Temevo che ci potessero essere esplosioni".
Dopo la conferma dell'uso di granate M-651, il direttore dell'Fbi Louis
Freeh ha ordinato un'indagine completa sulla vicenda, assegnando il compito
a una task force di 40 agenti, che reinterrogheranno chiunque fosse sul
posto quella mattina. Waco, per l'assurda sproporzione nell'uso della forza
e per la tragica morte di ben 25 bambini, era diventato immediatamente uno
dei simboli degli "abusi del governo federale", luogo di pellegrinaggio per
migliaia di americani simpatizzanti delle milizie paramilitari di estrema
destra. Il 19 aprile 1995, a Oklahoma City, una autobomba fece 165 vittime.
L' attentatore, Timothy McVeigh, si era recato a Waco pochi mesi prima e
aveva concepito il massacro come rappresaglia contro il governo.

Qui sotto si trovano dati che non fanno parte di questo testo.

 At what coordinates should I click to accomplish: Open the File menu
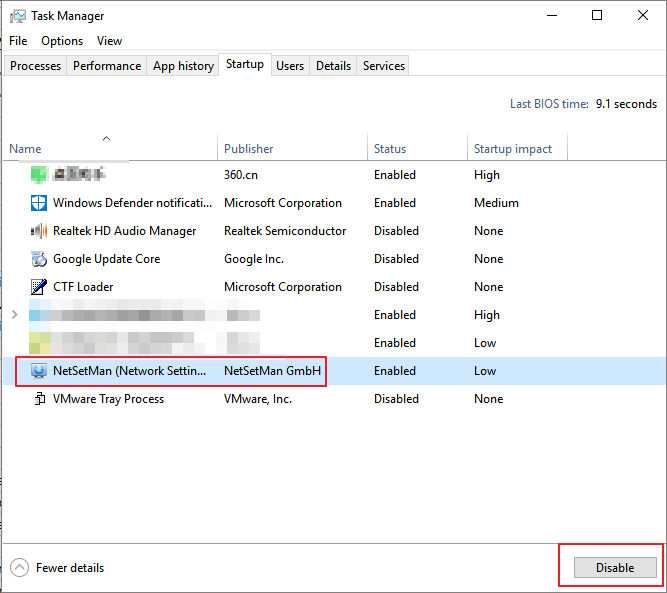click(x=18, y=41)
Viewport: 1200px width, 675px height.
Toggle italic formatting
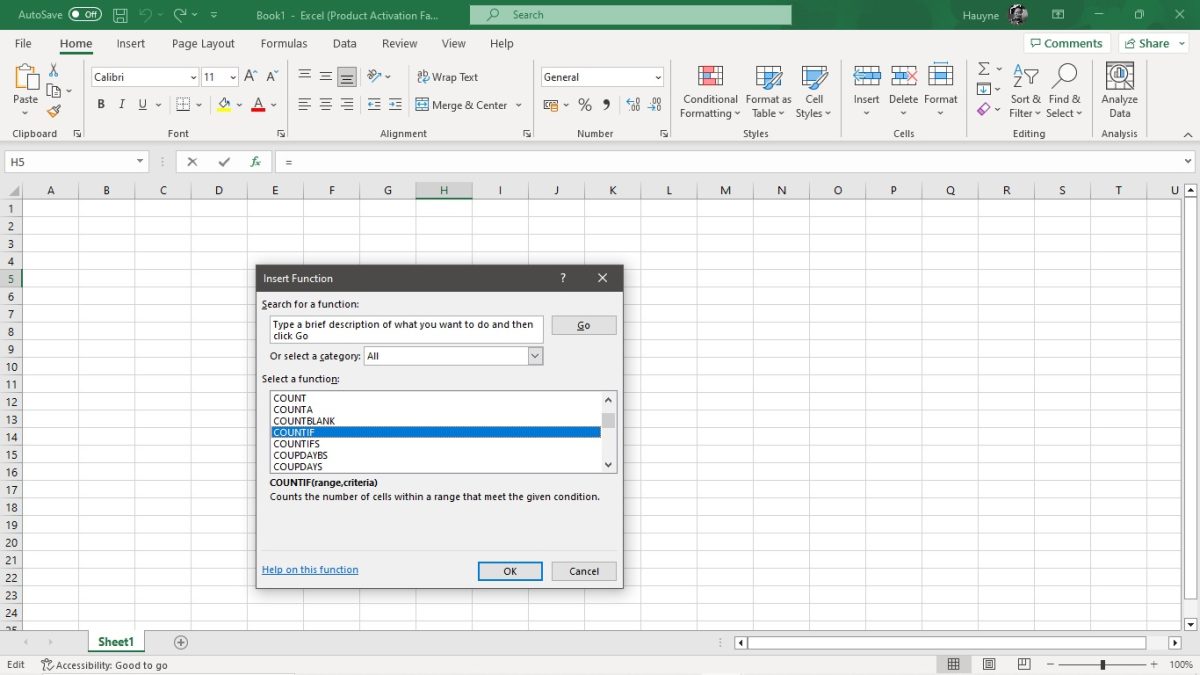point(121,103)
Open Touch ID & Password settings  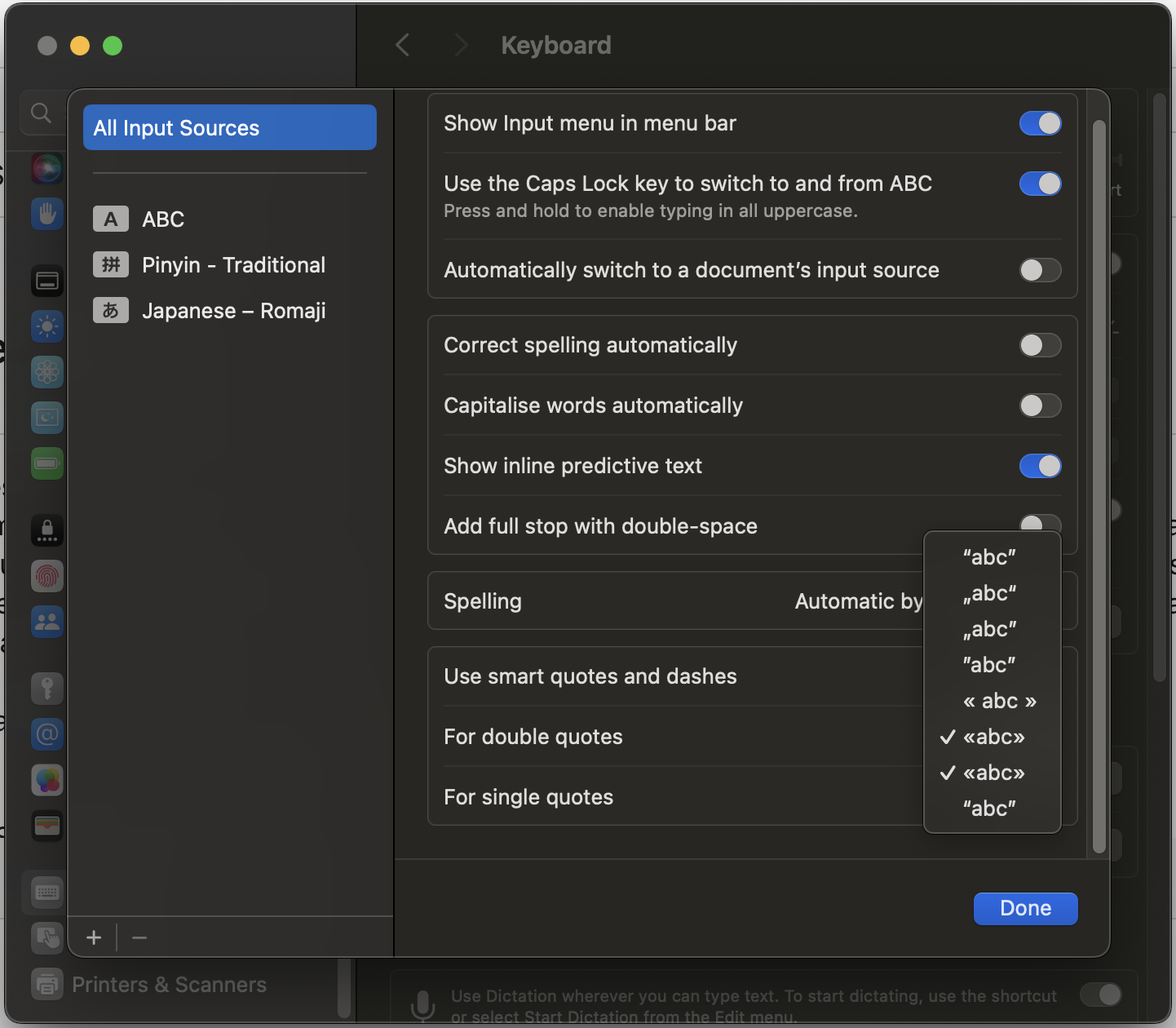[46, 577]
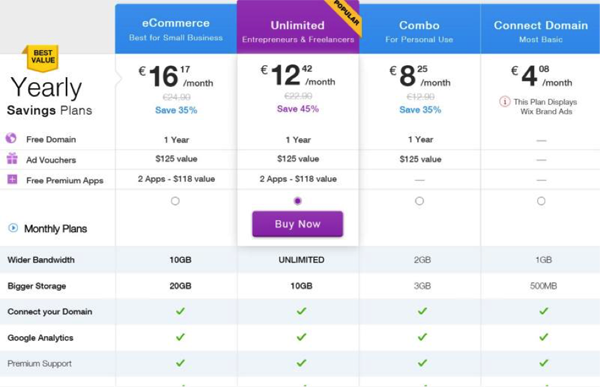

Nel 1993, i media trasformarono il ministro della Giustizia Janet Reno in
un'eroina per il suo "coraggio" nel decidere l'assalto e assumersi la
responsabilità del disastro. Nel 1999, la maggioranza repubblicana in Congresso
ha annunciato l'apertura di nuove audizioni parlamentari, ed un tribunale del Texas avrebbe discusso la causa
civile contro il governo presentata da alcuni dei davidiani sopravvissuti,
rappresentati dall'ex ministro della Giustizia Ramsey Clark.

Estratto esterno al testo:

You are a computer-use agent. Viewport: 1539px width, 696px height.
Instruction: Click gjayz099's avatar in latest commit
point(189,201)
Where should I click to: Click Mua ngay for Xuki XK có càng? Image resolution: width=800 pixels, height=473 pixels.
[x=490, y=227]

Le decine di migliaia di pagine di documenti e testimonianze prodotte fin
qui su Waco non hanno risolto la questione delle responsabilità
nell'incendio del ranch. Il rapporto del dipartimento della Giustizia del
1995 sosteneva che il fuoco fu appiccato dai davidiani nel quadro di un
suicidio collettivo simile a quello della setta guidata dal santone Jim
Jones nel 1979 in Guyana. I nove superstiti dell'incendio insistono che il
suicidio è peccato e che nessuno degli avventisti ci pensava. Come
dichiararono più tardi Ruth Riddle e David Thibodeau, "La maggior parte
delle donne e dei bambini che morirono erano intrappolati dal fuoco nel
deposito in cemento e non potevano fuggire. (...) Koresh li guidò
personalmente lì per trovare rifugio dai gas lacrimogeni, raccomandando
alle donne di proteggere con coperte bagnate i bambini troppo piccoli per
indossare maschere antigas".
L'autopsia, però, dimostrò che almeno due dozzine di cadaveri recuperati
tra le ceneri mostravano segni di ferite da pallottole, compresi quelli di
David Koresh e del suo vice Steven Schneider. Molti davidiani
effettivamente si suicidarono, o morirono per mano di parenti e amici.

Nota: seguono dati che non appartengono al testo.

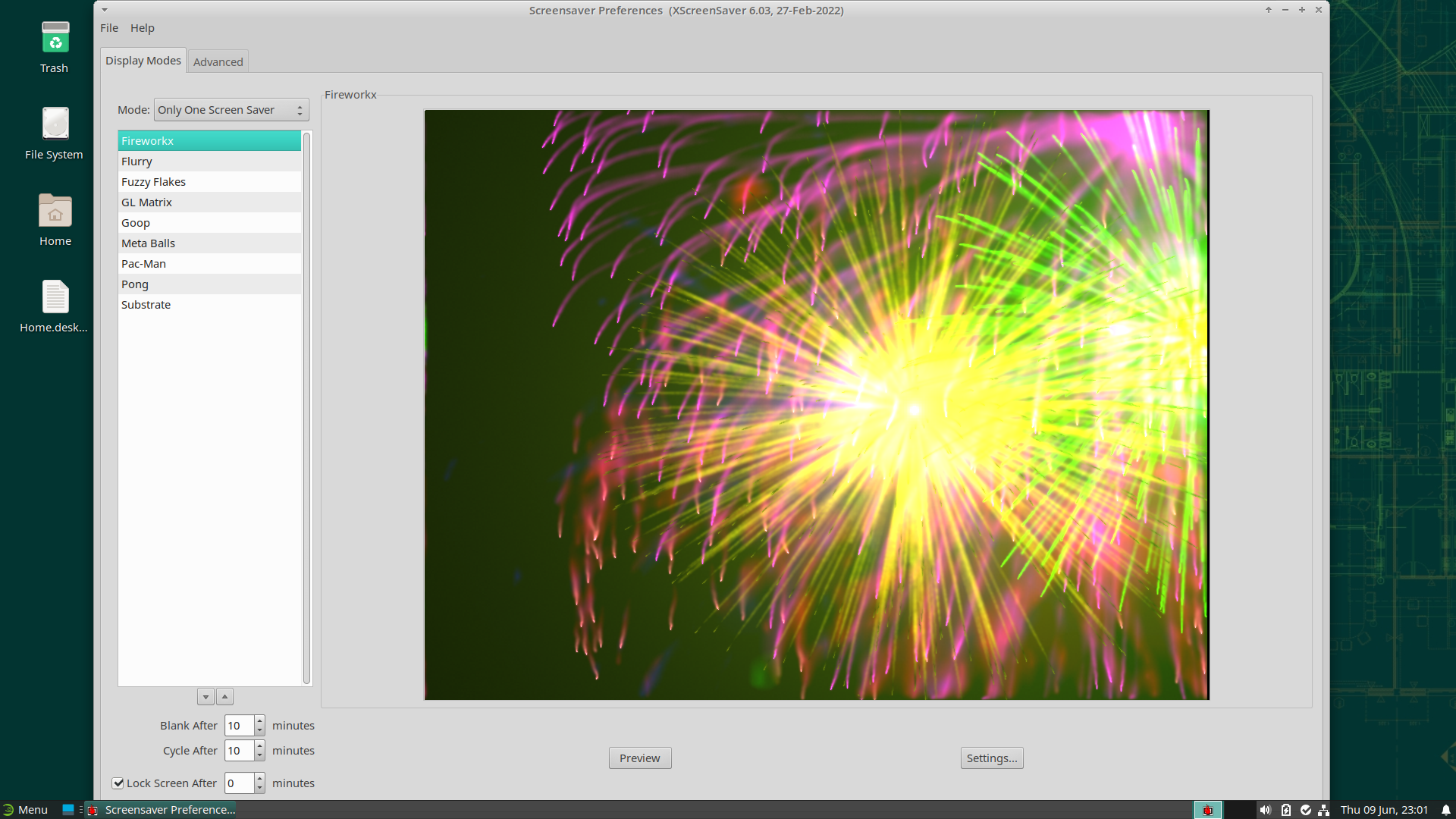This screenshot has width=1456, height=819.
Task: Open the notifications bell icon
Action: (x=1445, y=810)
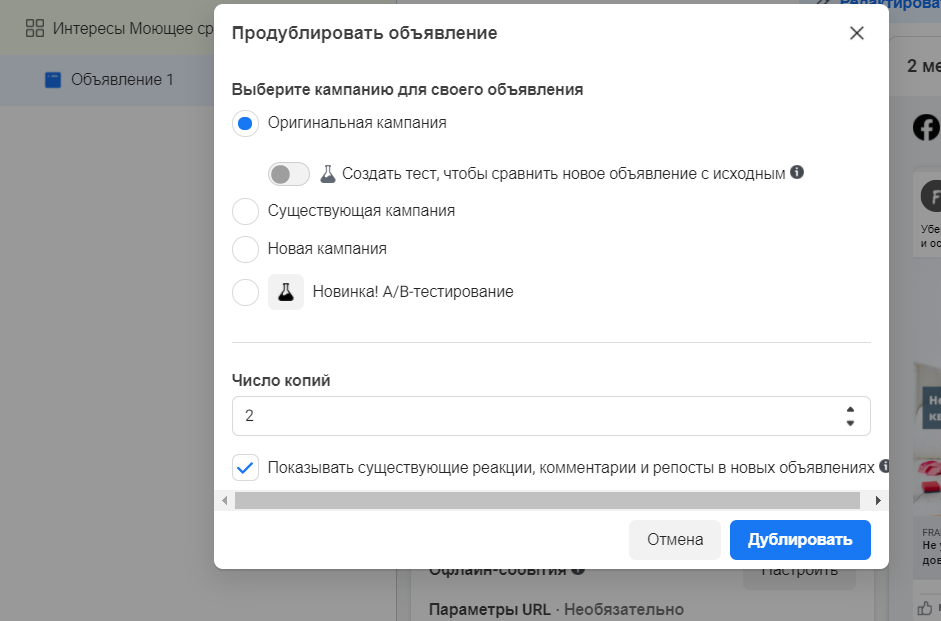Click the A/B-тестирование flask icon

Come molti altri misteri americani, dall'assassinio di Kennedy a quello di
Malcolm X, anche l'incendio di Waco resterà una questione aperta ben oltre
il 2000, con nuove teorie, nuove "prove", nuovi testimoni destinati ad
apparire tra dieci o venti'anni. Eppure che si sia trattato di un suicidio
di massa oppure di un incendio accidentale è in fondo meno importante di
quanto sembri: la tragedia finale è responsabilità del governo americano,
che reagì con ingiustificabile brutalità contro una setta bizzarra nei suoi
culti ma sostanzialmente innocua per la società.